• Work request
Search the records below for the word "agent". Pull out each line that has it.

::::

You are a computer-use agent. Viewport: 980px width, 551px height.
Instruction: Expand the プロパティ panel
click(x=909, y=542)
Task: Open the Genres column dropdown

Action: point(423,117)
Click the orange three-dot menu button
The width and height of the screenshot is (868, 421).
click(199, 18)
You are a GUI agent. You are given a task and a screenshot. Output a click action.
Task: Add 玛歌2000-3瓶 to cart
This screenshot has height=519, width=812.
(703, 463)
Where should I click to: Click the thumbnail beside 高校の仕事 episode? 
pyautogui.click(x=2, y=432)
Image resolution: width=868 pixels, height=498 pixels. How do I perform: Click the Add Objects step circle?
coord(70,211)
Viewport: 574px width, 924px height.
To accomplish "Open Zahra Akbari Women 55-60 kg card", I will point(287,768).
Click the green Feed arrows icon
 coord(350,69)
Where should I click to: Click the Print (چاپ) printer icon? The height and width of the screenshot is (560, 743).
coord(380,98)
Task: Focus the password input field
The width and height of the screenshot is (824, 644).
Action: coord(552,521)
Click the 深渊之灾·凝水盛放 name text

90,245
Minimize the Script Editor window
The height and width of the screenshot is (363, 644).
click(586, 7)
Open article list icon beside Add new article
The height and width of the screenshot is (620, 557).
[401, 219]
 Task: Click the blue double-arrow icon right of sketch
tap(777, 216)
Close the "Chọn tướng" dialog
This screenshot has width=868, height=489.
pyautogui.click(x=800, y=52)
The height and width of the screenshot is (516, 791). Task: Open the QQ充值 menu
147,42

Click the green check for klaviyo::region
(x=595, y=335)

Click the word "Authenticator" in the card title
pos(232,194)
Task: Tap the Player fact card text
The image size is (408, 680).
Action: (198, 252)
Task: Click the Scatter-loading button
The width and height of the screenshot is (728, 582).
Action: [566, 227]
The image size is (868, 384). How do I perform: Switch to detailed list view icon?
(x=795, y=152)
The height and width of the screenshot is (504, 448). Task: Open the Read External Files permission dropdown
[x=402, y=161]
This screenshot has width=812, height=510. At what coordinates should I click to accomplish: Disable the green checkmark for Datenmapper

::::

• Answer box
You are a computer-use agent. Viewport: 980px width, 551px height.
You are a GUI agent. You are given a task and a screenshot. Output a click action.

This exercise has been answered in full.